Skip to content

Rueping catalyst conformational sampling and GSM workflow #88

@joshkamm

Description

@joshkamm

Summary

This issue tracks the work done on the alex/adaptation branch to implement a complete conformational sampling and GSM (Growing String Method) workflow for the Rueping catalyst system, specifically for studying the cationic 2-aza-Cope rearrangement reaction.

Development Timeline

Challenge: Maintaining the Hydrogen Bond

The central challenge in this work was maintaining the critical hydrogen bond between the catalyst and substrate during conformer generation.

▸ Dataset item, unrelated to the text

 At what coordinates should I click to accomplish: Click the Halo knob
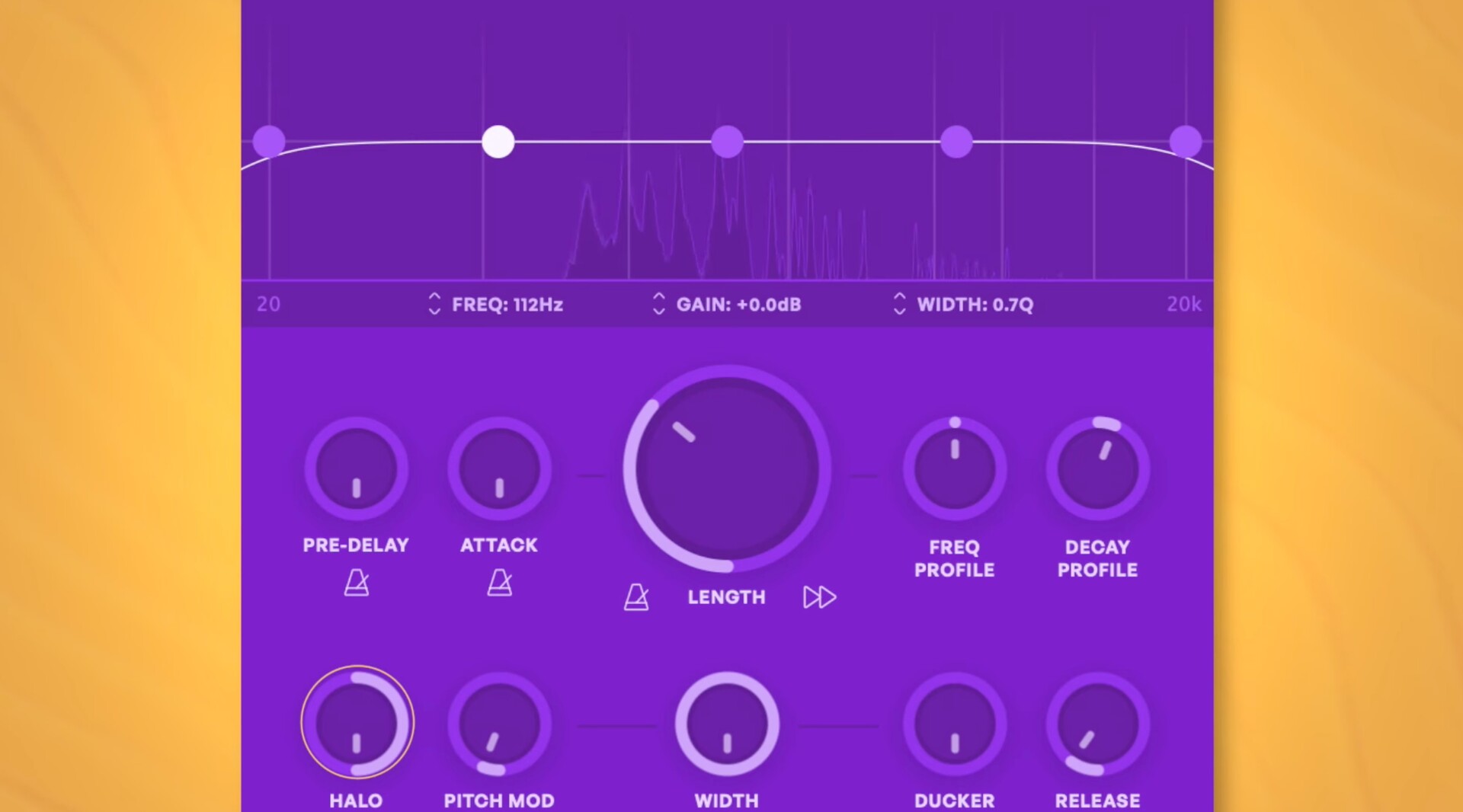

Attempt 1: Direct Conformer Generation

  • Initially tried generating conformers of the full catalyst-substrate complex using OpenBabel
  • Problem: OpenBabel didn't recognize the hydrogen bond between the substrate and catalyst, causing the H-bond to frequently break during conformer generation
  • This produced geometries that were chemically unreasonable for the reaction mechanism

Attempt 2: Combinatorial Assembly

  • Tried generating conformers for the catalyst and substrate fragments separately (rueping_combinatorial.py)
  • Used SMARTS patterns to identify H-bond donor (O=44, H=77) and acceptor (N=12) atoms
  • Problem: Ran into issues when trying to combine the fragment conformers back together while maintaining proper H-bond geometry

Solution: Boron Bridging Strategy

  • Overcame the H-bond maintenance problem by temporarily replacing the H-bond with a covalent O-B-N bridge
  • This forces the conformer generator to maintain the connection throughout sampling
  • After conformer generation, replace B with H to restore the hydrogen bond
  • Key insight: Skipping force field optimization and going directly to xTB preserves better H-bond geometry:
    • With MMFF force field: 166° → 143° → 154° (damaged then partially recovered)
    • With direct xTB: maintains ~166° H-bond geometry

Work Completed

1. DevContainer and Development Environment Setup

  • Added Dockerfile and updated devcontainer.json for pixi-based development (configure dev containers #66)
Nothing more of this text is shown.